La Comisión Inspectora en el Congreso de Puebla siempre se ha conducido dentro de la legalidad en la revisión de cuentas públicas y aplicando sanciones sin que se preste a la interpretación de “una cacería de brujas” como en el pasado.
La presidenta, Olga Lucia Romero Garci Crespo, señaló que esta comisión junto con la Auditoría Superior del Estado (ASE) siguen una línea de trabajo basada en la fiscalización de los recursos bajo criterios técnicos y no políticos.
Manifestó que aunque la pandemia de covid-19 retrasó el proceso de revisión de cuentas públicas en todo momento se garantizó el derecho de audiencia a los sujetos obligados para responder a las observaciones realizadas.

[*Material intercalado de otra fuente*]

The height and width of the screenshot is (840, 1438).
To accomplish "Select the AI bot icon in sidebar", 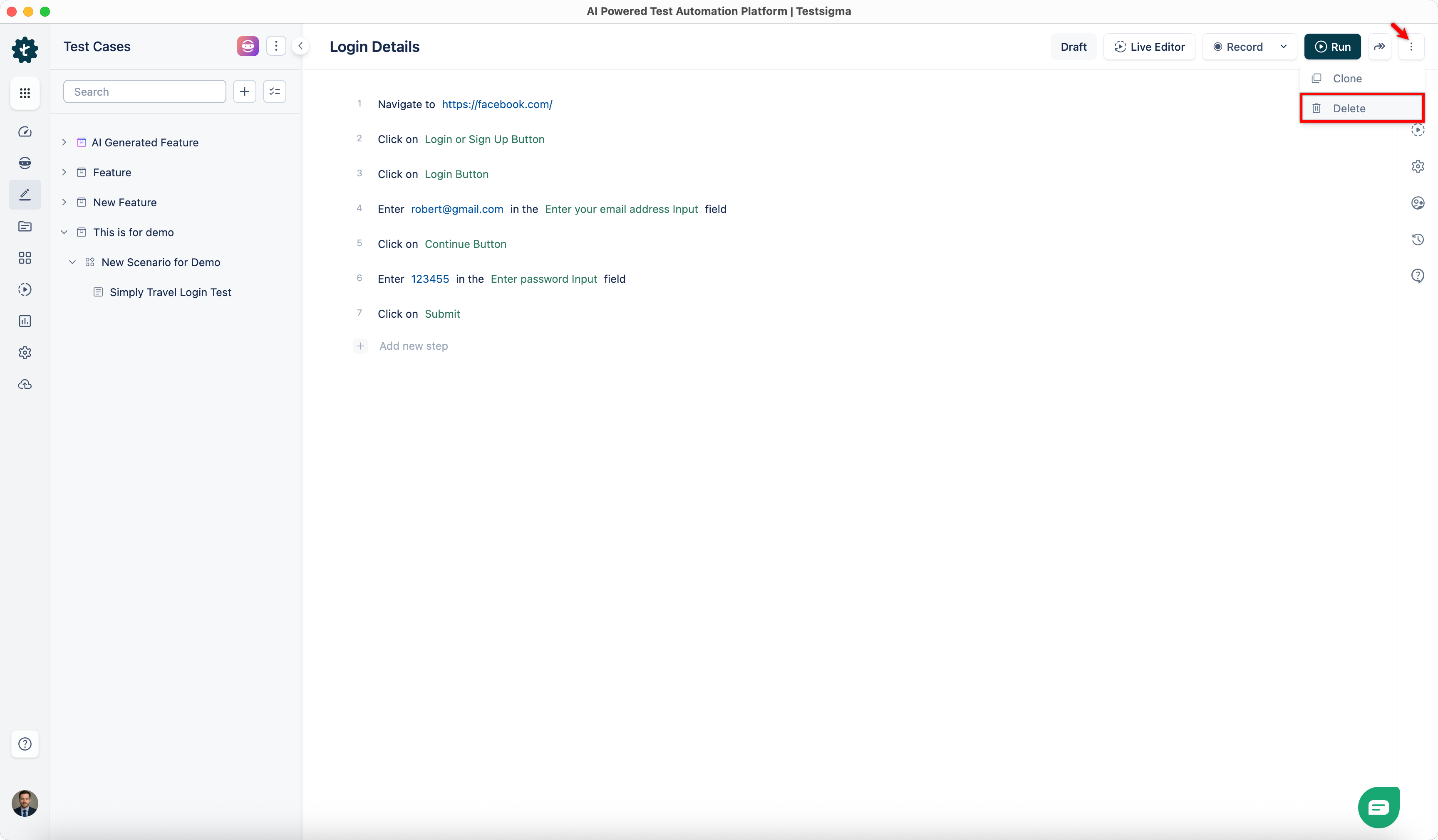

“A todas las denuncias se les tiene que dar seguimiento, obviamente, y sí hay muchas irregularidades y observaciones en muchas de las auditorías que se han llevado a cabo por lo mismo; por todos estos ciudadanos que han estado metiendo sus denuncias y que no se pueden dejar en el olvido, como antes se hacía, y se tienen que tomar en cuenta y ver qué es lo que está pasando”.
Romero Garci Crespo aseveró que la Comisión Inspectora dejó de ser utilizada como “garrote político” y adelantó que al cierre del tercer periodo de sesiones dictaminaron las cuentas públicas de 49 ex alcaldes y ex titulares de organismos públicos descentralizados.